**Text passage**:
A Machine Learning-Based Prognostication Model Enhances Prediction of Early Hepatic Encephalopathy in Patients With Noncancer-Related Cirrhosis: Multicenter Longitudinal Cohort Study in Taiwan.

Abstract

Background: Hepatic encephalopathy (HE) contributes significantly to mortality among patients with liver cirrhosis. Early prediction of HE is essential for clinical decision-making, yet remains challenging-particularly in noncancer-related cirrhosis due to the unpredictable disease course.

Objective: This study aimed to develop a novel machine learning (ML) model to improve early prediction of HE in patients with noncancer-related cirrhosis.

Methods: A multicenter, retrospective cohort study was conducted from January 2010 to December 2017 across all Chang Gung Memorial Hospital branches in northern, middle, and southern Taiwan. We applied several ML models to evaluate HE predictability and compared their performance in the training dataset and testing dataset. Optimal sensitivity and specificity were determined using the Youden index. The best ML model was interpreted by the Shapley Additive Explanations plot.

**Work instructions**:
1. Please write out the stretch of the hepatic encephalopathy abstract from "Objective: This study" through "with noncancer-related cirrhosis.".
2. In the hepatic encephalopathy abstract, what was used to determine optimal sensitivity and specificity?
3. Extend the hepatic encephalopathy abstract onward from its final sentence.

**Supplied entries**:
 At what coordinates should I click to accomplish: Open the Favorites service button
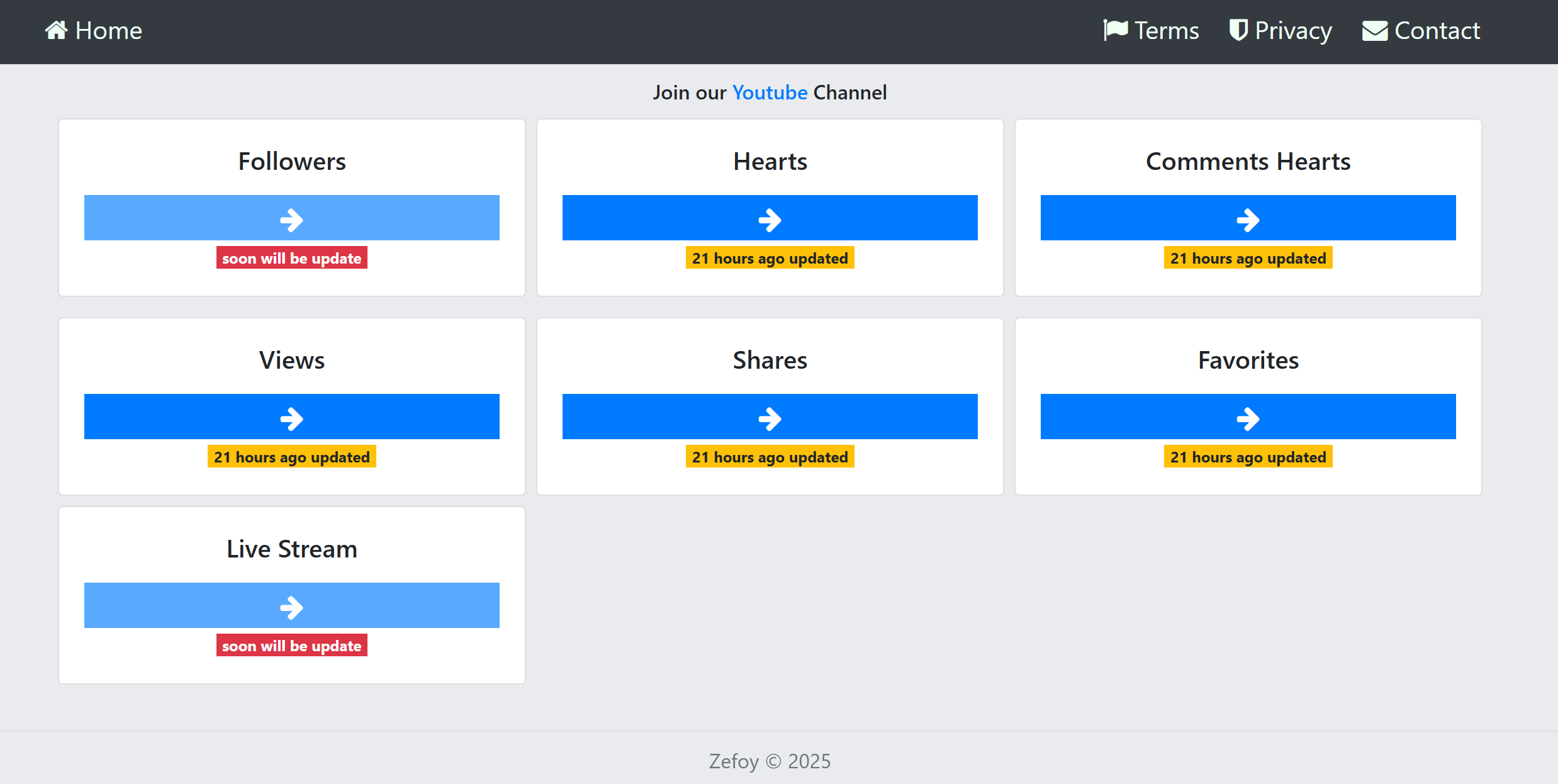click(x=1248, y=417)
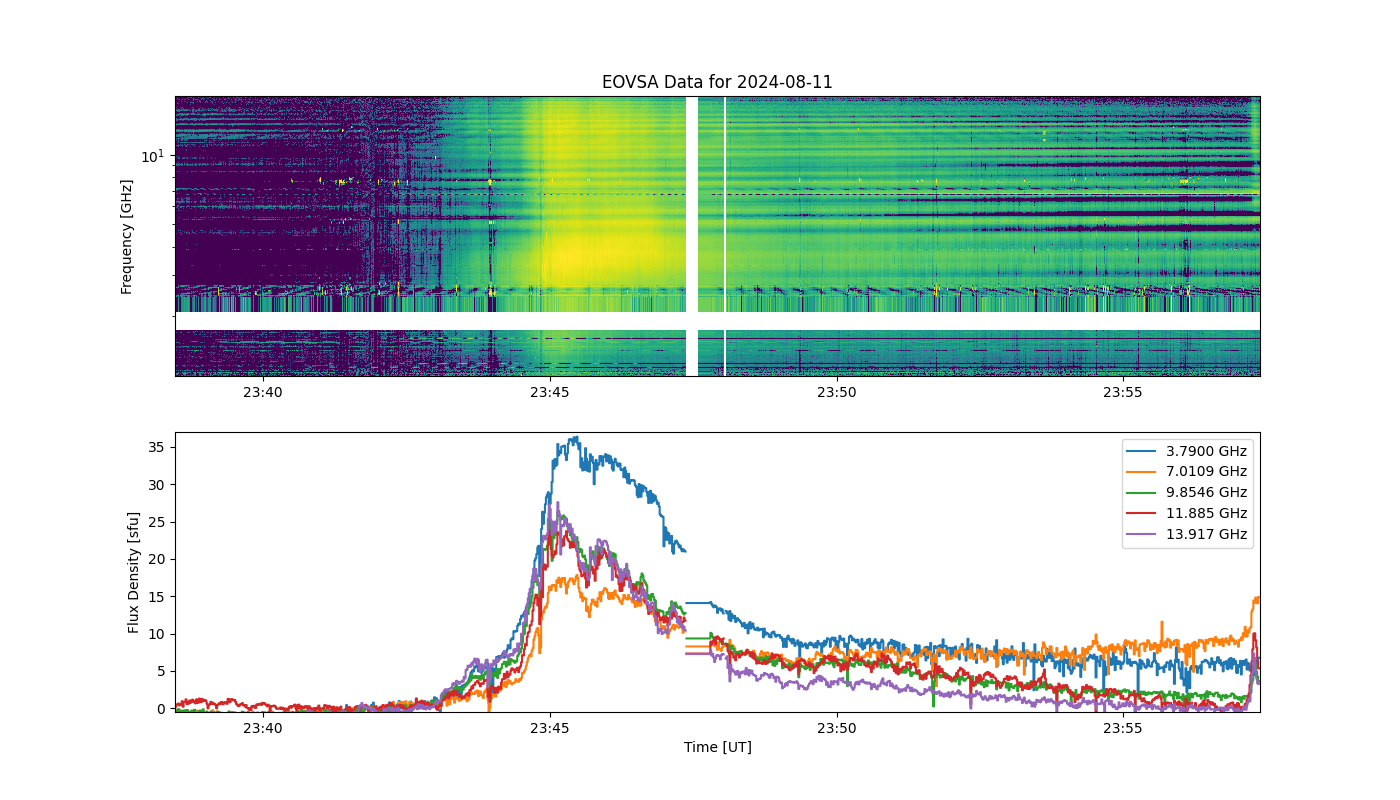The width and height of the screenshot is (1400, 800).
Task: Select the 3.7900 GHz legend label
Action: 1208,451
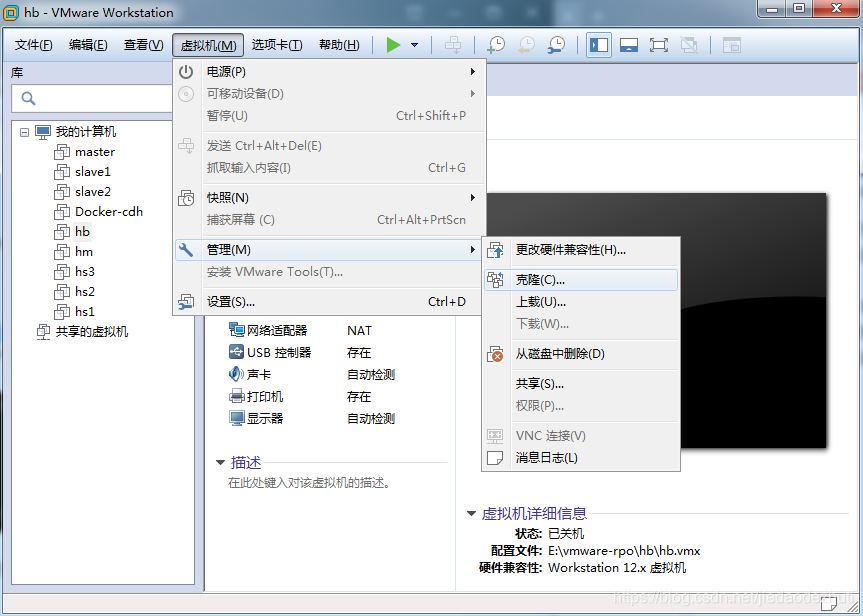Toggle the Library panel icon in toolbar

pyautogui.click(x=598, y=44)
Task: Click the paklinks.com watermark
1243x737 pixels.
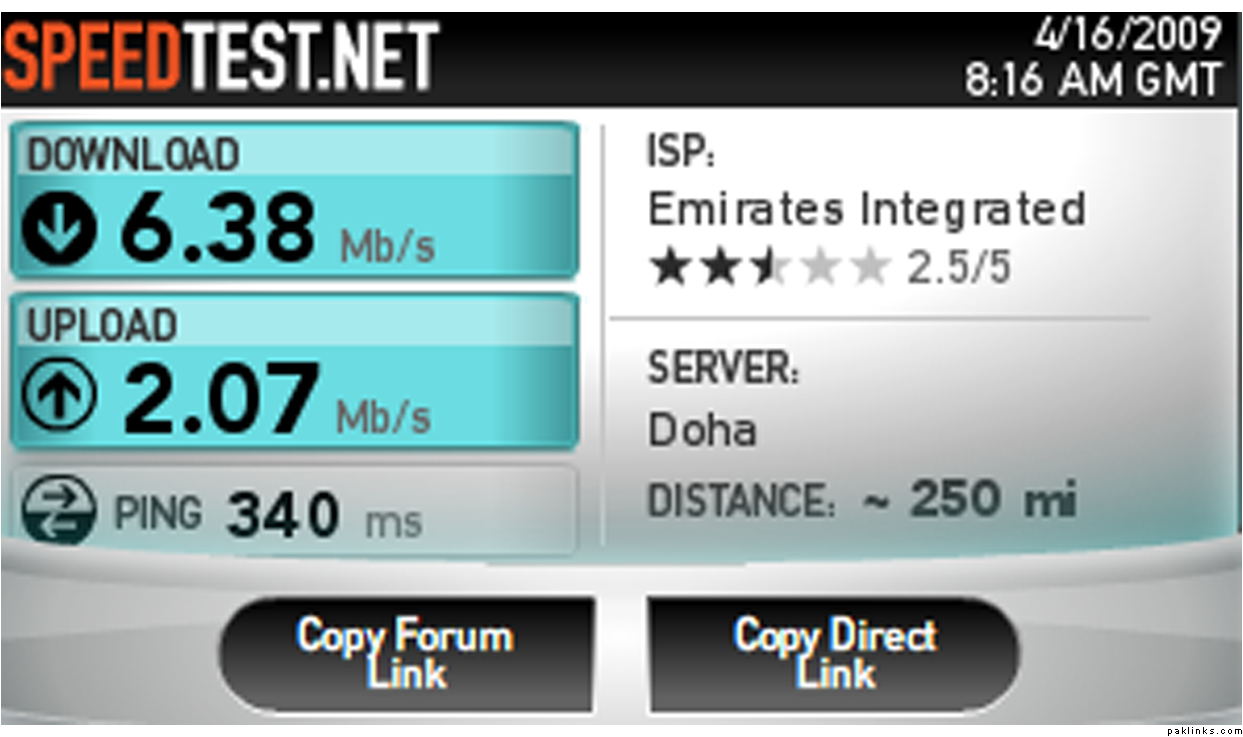Action: coord(1203,731)
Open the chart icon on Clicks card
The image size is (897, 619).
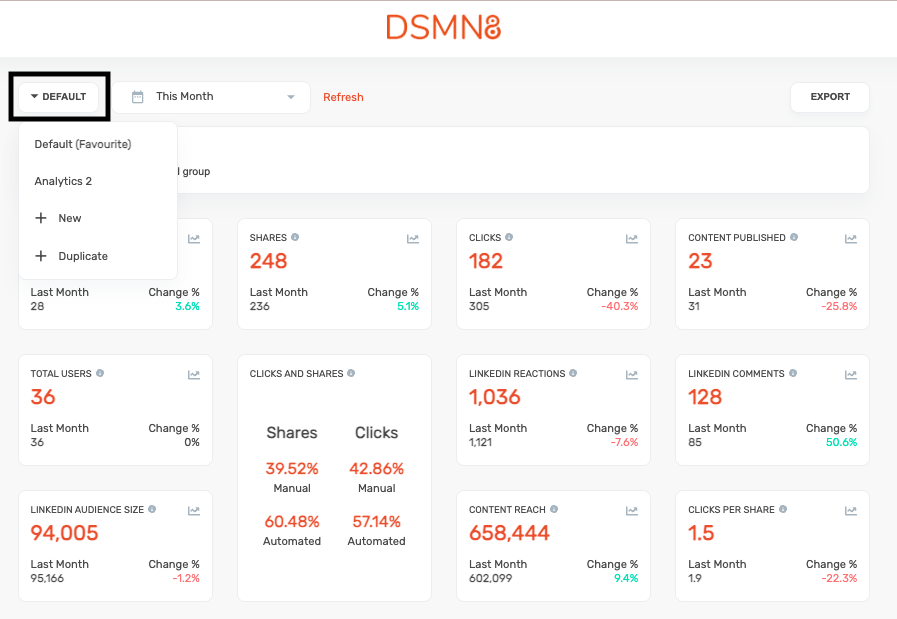coord(632,239)
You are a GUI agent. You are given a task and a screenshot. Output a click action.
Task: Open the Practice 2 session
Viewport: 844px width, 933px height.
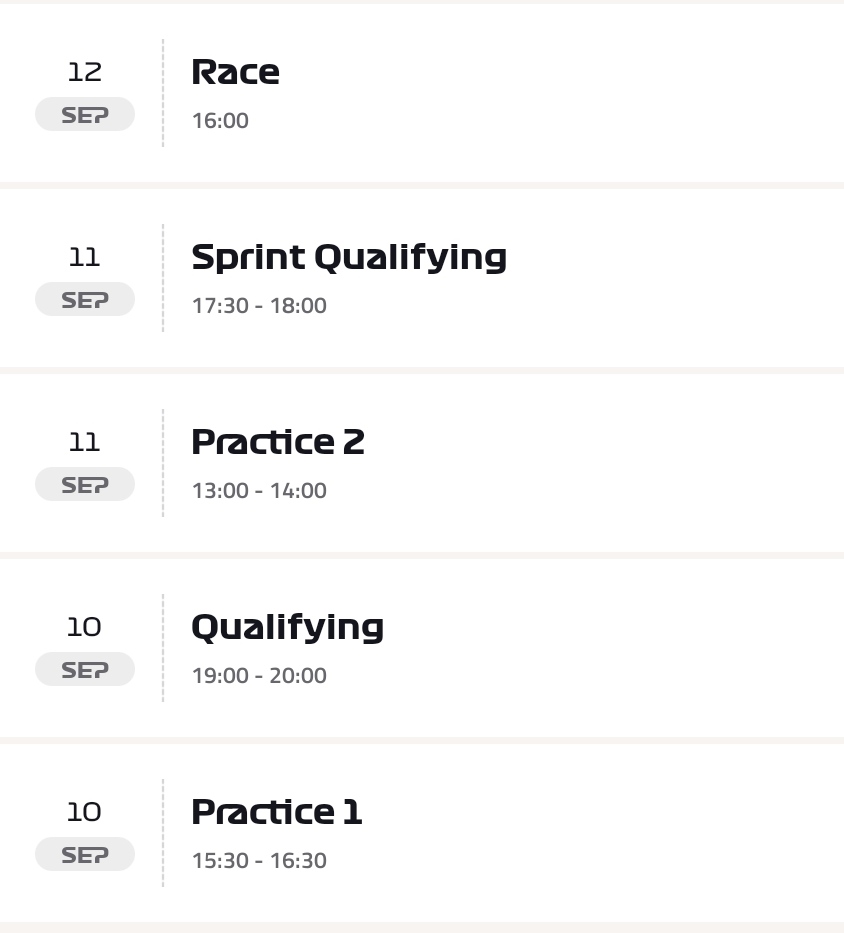[x=422, y=463]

**Responses for each task**:
1.
Objective: This study aimed to develop a novel machine learning (ML) model to improve early prediction of HE in patients with noncancer-related cirrhosis.

2. The Youden index.

3.
Results: A total of 5878 patients with cirrhosis were included in the analysis, of whom 1187 (20.2%) subsequently developed HE. Compared to the non-HE group, patients with HE were older (median age 55, IQR 46-65 vs median age 54, IQR 44-66 years; P=.04) and had higher rates of hepatitis B virus infection (351/1187, 30% vs 961/4691, 20.5%; P<.001), alcohol use (540/1187, 45.5% vs 1512/4691, 32.2%; P<.001), sepsis (393/1187, 33.1% vs 792/4691, 16.9%; P<.001), and mortality (425/1187, 35.8% vs 502/4691, 10.7%; P<.001), along with distinct laboratory abnormalities reflecting liver dysfunction. Among the ML algorithms evaluated, the extreme gradient boosting algorithm demonstrated the highest predictive accuracy, achieving an area under the curve (AUC) of 0.86 (95% CI 0.83-0.88) in the testing dataset. This performance was significantly superior to that of the neural network (AUC 0.79, 95% CI 0.76-0.81; P<.001), support vector machine (AUC 0.77, 95% CI 0.73-0.80; P<.001), and the model for end-stage liver disease score (AUC 0.74, 95% CI 0.71-0.77; P<.001). Using a probability threshold of 0.25, the extreme gradient boosting model demonstrated a sensitivity of 72% (95% CI 0.67-0.77), specificity of 80% (95% CI 0.78-0.82), a positive predictive value of 48% (95% CI 43-53), and a negative predictive value of 92% (95% CI 90-94) in the testing set. Comparable performance was observed in the training dataset, with a sensitivity of 80% (95% CI 0.77-0.83), specificity of 81% (95% CI 0.80-0.82), and a negative predictive value of 94% at the same threshold. The most influential predictive variables identified by the model included serum ammonia, aspartate transaminase, alanine transaminase, prothrombin time, and serum potassium.

Conclusions: We developed a novel ML model for predicting HE in patients with noncancer-related cirrhosis. This model provides a practical guide to help physicians and these patients in shared decision-making regarding treatment strategy, with the ultimate goal of improving clinical care and reducing the burden of HE-related morbid complications.